● **Task a**
Lay out everything in the records from the start down to the line containing "JOIN ZONTA (1396, 15)" as a JSON list of strings, one string per line, skipping blank lines.

● **Extracted text**

++++

Shanghai’s police database is for sale in what could be China’s biggest ever data breach. China is home to 1.4 billion people, which means the data breach could potentially affect more than 70% of the population.

Unknown hackers claimed to have stolen data of nearly one billion Chinese residents after breaching a Shanghai police database, they are selling more than 33 terabytes of stolen data from the database for 10 bitcoin (around 200,000 US$). The database includes names, addresses, birthplaces, national IDs, phone numbers as well as criminal case information. The hackers claimed the database was hosted on the Cloud accessible to anyone without restrictions.

What is a Data Leak ?

A Data Leak is an unauthorized data transfer from within a company to a third party. It can happen in many ways such as through emails or file transfers as well as unauthorized physical access to devices like Cloud Storages, Laptops, USB keys etc...

In a nutshell, we can group data leaks into two categories:

• External : Hackers targeting a company’s IT infrastructure and stealing its data.

• Internal : Could be accidental or not.

o Accidental Data Leaks occurs when an employee or a partner makes a security mistake, for example, sending by email confidential information to the wrong recipient. Accidental data leaks also includes the loss of a company’s laptop or using weak passwords.

++++

● **Material for this exercise**
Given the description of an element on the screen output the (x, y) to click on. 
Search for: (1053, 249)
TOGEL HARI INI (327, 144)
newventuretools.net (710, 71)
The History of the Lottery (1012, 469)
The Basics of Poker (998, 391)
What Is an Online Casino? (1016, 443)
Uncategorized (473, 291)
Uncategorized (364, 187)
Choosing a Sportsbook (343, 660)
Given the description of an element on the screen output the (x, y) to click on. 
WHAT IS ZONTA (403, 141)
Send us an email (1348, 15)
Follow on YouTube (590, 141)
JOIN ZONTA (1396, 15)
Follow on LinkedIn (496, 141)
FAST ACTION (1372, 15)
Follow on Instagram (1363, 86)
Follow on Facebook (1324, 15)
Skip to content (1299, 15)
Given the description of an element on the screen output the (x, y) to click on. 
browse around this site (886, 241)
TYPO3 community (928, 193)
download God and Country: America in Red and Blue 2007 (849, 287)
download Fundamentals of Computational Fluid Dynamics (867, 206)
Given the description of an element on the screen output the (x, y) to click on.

++++

● **Task b**
Reproduce the passage of the Shanghai data breach article from "What is a Data" down to "USB keys etc...", word for word.

● **Written solution a**
[
  "Given the description of an element on the screen output the (x, y) to click on. ",
  "Search for: (1053, 249)",
  "TOGEL HARI INI (327, 144)",
  "newventuretools.net (710, 71)",
  "The History of the Lottery (1012, 469)",
  "The Basics of Poker (998, 391)",
  "What Is an Online Casino? (1016, 443)",
  "Uncategorized (473, 291)",
  "Uncategorized (364, 187)",
  "Choosing a Sportsbook (343, 660)",
  "Given the description of an element on the screen output the (x, y) to click on. ",
  "WHAT IS ZONTA (403, 141)",
  "Send us an email (1348, 15)",
  "Follow on YouTube (590, 141)",
  "JOIN ZONTA (1396, 15)"
]

● **Written solution b**
What is a Data Leak ?

A Data Leak is an unauthorized data transfer from within a company to a third party. It can happen in many ways such as through emails or file transfers as well as unauthorized physical access to devices like Cloud Storages, Laptops, USB keys etc...